An indelible retelling—implacable, elegiac, simmering with moral outrage—of the stoning to death of an Iranian woman falsely accused of adultery. In the fall of 1986, Sahebjam—an Iranian journalist who'd been kidnapped and beaten by pro-Khomeini terrorists in Paris- -sneaked into Iran to investigate conditions. In the isolated village of Kupayeh, an old woman beckoned him aside and told him that, two weeks before, her niece, Soraya M., had been executed by stoning. Here, after Sahebjam sets forth these facts, he tells Soraya's story, based on his interviews with the aunt, the village's mayor, and others: Though a faithful wife and devoted mother, Soraya, 35, was a lonely woman who kept to herself, in part because of her bad marriage to one Ghorban-Ali, a low-life who, aligning himself with Khomeini, had risen to power in the village even as he abused his wife, visited prostitutes, and carried on with a younger woman. Meanwhile, one Hassan Lajevardi, pederast and felon, had murdered a magistrate in a nearby city and fled to Kupayeh, where he took control of the town by posing as a mullah. But despite his clerical garb, Lajevardi made a pass at Soraya, which she rejected. Soon, Ghorban-Ali—who wished his wife gone— and the incensed Lajevardi began to plot. Roping other villagers into their scheme, they accused Soraya of adultery; as dictated by custom, the men of the village met and voted a sentence: death by stoning. As the villagers circled around her, Soraya was buried up to her shoulders.

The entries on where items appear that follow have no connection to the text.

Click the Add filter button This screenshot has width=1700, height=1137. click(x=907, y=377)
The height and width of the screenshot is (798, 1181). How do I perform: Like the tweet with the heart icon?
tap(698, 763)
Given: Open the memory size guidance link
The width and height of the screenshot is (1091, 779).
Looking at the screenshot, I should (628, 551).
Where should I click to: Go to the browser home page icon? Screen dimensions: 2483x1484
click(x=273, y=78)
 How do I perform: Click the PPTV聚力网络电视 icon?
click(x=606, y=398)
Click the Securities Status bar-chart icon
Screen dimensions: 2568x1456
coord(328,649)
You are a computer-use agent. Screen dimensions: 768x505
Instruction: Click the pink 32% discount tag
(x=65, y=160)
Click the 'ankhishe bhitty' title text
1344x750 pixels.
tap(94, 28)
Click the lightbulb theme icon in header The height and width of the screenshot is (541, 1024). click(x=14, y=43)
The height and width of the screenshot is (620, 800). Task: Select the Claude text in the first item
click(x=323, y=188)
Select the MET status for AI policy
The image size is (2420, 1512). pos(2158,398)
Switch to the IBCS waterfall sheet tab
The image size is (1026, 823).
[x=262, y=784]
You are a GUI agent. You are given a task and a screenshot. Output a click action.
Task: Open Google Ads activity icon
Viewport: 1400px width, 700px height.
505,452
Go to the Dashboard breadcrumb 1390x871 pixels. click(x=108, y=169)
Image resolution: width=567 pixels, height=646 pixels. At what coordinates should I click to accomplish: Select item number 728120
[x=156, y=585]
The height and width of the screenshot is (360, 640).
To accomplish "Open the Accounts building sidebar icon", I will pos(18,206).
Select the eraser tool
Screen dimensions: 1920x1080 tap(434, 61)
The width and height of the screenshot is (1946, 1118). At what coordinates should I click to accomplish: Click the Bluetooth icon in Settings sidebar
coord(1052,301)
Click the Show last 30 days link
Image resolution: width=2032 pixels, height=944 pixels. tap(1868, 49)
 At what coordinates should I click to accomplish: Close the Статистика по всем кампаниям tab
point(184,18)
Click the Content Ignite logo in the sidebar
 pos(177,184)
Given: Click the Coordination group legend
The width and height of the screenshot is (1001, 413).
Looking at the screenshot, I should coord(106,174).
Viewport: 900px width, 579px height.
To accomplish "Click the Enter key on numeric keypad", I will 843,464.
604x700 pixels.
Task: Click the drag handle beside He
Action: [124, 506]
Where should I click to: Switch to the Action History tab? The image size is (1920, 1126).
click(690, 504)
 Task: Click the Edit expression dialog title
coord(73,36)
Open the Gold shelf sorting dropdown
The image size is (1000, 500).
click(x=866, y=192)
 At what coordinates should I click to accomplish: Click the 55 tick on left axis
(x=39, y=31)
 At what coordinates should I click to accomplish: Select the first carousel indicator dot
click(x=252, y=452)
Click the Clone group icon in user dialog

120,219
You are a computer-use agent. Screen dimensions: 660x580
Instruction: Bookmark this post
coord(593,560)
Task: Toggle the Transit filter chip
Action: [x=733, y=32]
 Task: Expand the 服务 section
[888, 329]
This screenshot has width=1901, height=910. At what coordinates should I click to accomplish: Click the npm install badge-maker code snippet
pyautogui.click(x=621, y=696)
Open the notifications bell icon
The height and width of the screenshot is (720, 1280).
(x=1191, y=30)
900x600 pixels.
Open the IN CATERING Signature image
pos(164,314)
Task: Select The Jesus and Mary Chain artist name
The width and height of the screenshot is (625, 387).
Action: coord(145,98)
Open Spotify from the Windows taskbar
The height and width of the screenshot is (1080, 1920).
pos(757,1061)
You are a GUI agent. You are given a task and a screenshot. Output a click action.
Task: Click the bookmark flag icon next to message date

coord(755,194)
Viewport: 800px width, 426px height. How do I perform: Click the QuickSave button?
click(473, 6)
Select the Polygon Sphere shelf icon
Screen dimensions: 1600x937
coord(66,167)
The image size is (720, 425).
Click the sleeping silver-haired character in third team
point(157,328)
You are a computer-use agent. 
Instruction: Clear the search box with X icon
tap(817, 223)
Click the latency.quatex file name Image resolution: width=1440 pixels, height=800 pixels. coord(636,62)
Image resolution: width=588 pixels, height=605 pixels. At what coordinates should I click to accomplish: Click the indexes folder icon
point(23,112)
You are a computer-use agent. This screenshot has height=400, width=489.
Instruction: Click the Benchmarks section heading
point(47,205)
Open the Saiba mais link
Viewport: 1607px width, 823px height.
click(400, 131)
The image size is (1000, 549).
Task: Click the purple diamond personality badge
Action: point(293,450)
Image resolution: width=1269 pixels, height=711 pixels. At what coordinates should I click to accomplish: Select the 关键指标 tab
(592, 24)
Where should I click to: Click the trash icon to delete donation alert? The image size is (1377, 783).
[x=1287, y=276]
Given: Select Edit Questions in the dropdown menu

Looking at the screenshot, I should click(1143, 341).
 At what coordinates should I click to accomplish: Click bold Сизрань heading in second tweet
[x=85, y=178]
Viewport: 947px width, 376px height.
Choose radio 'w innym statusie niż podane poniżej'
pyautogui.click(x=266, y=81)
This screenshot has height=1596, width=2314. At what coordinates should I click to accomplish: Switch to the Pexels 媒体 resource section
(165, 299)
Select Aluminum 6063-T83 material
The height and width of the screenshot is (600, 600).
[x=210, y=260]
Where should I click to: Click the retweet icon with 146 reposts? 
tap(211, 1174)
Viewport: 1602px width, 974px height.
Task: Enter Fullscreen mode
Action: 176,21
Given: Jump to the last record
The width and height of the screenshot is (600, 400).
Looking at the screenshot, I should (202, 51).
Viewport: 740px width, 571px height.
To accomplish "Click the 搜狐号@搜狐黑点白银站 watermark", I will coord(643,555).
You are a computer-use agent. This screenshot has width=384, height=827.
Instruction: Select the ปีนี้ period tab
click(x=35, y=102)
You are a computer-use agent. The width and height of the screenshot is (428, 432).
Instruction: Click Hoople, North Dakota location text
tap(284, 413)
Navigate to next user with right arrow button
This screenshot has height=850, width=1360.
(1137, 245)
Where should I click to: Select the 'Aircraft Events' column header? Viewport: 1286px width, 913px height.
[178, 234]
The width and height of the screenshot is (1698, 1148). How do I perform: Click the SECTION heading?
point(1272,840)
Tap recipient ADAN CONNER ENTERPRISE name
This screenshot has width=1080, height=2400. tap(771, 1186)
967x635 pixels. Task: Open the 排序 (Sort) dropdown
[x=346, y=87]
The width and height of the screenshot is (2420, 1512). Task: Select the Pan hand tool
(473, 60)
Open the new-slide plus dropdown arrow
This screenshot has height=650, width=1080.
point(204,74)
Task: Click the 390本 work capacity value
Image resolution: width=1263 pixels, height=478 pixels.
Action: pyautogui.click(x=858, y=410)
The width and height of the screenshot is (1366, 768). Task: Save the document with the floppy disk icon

Her father threw the first stone; more flew until she died. The village women then laid Soraya at a nearby river, where, the following day, her aunt found the body savaged by dogs. She washed and buried the bones, and ``then, and only then, did she pray and burst into tears.'' An unforgettable indictment, brilliantly written and translated, of man's inhumanity to woman—and of tyranny disguised as righteousness.